Further, apart from the manual paper-supply transport path 113, in the image forming apparatus 100, transport paths 114 and 115 are provided. The transport paths 114 and 115 are for transporting a paper, supplied from an optionally provided high-capacity paper feeder 1 (illustrated in FIG. 1), to the registration roller 111. The transport path 114 is disposed in such a way as to be connected to a part of the reversed-paper transport path F2 that is for forming (printing) an image on both sides of a paper. For example, the transport path 114 is disposed at a place that corresponds to an upper part (close to the upstream end) of the reversed-paper transport path F2. Further, a transport path (incoming paper transport path) 115 is a transport path disposed in such a way as to be connected to the supplied-paper transport path F3 that transports a paper supplied from the paper-feeding cassette 102.

In the image forming apparatus 100, inlet openings 113a, 114b, 115c are formed, respectively corresponding to inlet ends of the manual paper-supply transport path 113 and the transport paths 114 and 115. The inlet openings 113a, 114b, 115c are disposed on one side of the image forming apparatus 100 on which the paper feeder 1 is disposed. The inlet openings 113a, 114b, 115c are for accepting a paper.

Onto the image forming apparatus 100 structured as described above, the paper feeder 1 illustrated in FIG. 1 of the embodiment is installed as an optional device. In FIG. 1, the image forming apparatus 100 described with reference to FIG. 2 is illustrated with particular emphasis on the transport paths for transporting a paper, and as such the paper transporting rollers for transporting a paper are omitted in FIG. 1.

The paper feeder 1 is installed to assist paper feeding carried out by the internal paper feeder that is disposed in the image forming apparatus 100 and includes paper-feeding cassettes 102 and 103. The paper feeder 1, further more, is installed to accommodate high-capacity image formation processing. For example, in order to satisfy a demand for selecting and supplying a paper of different size from that of a paper stored in the paper-feeding cassettes 102 and 103 in the image forming apparatus 100, or for carrying out a large volume of printing (image formation), the paper feeder 1 is used to store and feed a large number of papers having the same size as that of papers stored in, for example, the internally disposed paper-feeding cassette 102. Further, if the paper-feeding cassettes 102 and 103 in the image forming apparatus 100 can sufficiently supply papers, in place of the paper feeder 1, a manual paper-supply section to be described below is installed at a position corresponding to that of the manual paper-supply transport path 113.

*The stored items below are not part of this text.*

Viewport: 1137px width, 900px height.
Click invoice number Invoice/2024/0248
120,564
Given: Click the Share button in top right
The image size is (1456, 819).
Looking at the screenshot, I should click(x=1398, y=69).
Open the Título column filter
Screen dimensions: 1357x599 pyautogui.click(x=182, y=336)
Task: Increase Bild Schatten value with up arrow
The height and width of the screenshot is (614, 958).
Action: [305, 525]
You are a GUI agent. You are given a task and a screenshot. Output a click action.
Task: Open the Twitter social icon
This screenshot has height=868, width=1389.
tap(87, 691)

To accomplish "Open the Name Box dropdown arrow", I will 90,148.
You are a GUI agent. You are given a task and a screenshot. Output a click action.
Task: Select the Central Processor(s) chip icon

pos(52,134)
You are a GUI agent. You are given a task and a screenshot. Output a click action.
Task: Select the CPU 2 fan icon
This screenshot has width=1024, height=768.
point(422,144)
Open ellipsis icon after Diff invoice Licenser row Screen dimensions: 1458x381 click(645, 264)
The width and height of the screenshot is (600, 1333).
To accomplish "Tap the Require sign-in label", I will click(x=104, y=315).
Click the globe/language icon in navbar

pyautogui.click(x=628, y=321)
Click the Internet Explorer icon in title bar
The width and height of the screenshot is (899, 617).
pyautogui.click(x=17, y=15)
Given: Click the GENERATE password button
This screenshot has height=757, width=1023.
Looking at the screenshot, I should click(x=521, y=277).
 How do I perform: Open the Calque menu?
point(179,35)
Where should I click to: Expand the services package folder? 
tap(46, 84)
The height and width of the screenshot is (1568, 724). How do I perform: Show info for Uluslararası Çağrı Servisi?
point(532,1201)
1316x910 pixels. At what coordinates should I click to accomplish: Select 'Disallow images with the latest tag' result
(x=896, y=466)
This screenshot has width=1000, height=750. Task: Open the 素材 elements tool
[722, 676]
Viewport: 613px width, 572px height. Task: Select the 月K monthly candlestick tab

Accordingly, the paper feeder 1 of the embodiment is installed on a side of the image forming apparatus 100, i.e., the side on which the manual paper-supply section is disposed, for example. The paper feeder 1 includes, for example, three paper storing sections 1a, 1b, 1c vertically. The paper feeder 1 further includes loading plates 2a, 2b, 2c, a lifting-up mechanism (not illustrated), picking-up rollers 3a, 3b, 3c, feeding rollers 4a, 4b, 4c, reversing rollers 5a, 5b, 5c, paper transporting rollers 6a, 6b, 6c, and paper outgoing apertures 7a, 7b, 7c, respectively corresponding to the paper storing sections 1a, 1b, 1c.

Papers are stored by being positioned and piled on the loading plates 2a, 2b, 2c. The lifting-up machine moves up or down the loading plates 2a, 2b, 2c, so that the surface of a paper at the top of a pile of paper loaded on the loading plates 2a, 2b, 2c is positioned at a predetermined level.

The picking-up rollers 3a, 3b, 3c are structured so as to be moved up or down. When feeding a paper, the picking-up rollers 3a, 3b, 3c descend and supply the upper most paper in the pile of papers loaded on the loading plates 2a, 2b, 2c. The feeding rollers 4a, 4b, 4c and the reversing rollers 5a, 5b, 5c are oppositely disposed downstream of the picking-up rollers 3a, 3b, 3c in a direction of paper-transfer. The feeding rollers 4a, 4b, 4c are rotated in the same direction as the rotation of the picking-up rollers 3a, 3b, 3c. The reversing rollers 5a, 5b, 5c are rotated in the same direction as the rotation of the feeding rollers 4a, 4b, 4c and in the opposite direction of paper-transfer.

Papers picked by the picking-up rollers 3a, 3b, 3c are sorted by the feeding rollers 4a, 4b, 4c and the reversing rollers 5a, 5b, 5c. Then, the papers are supplied to the transport path one by one.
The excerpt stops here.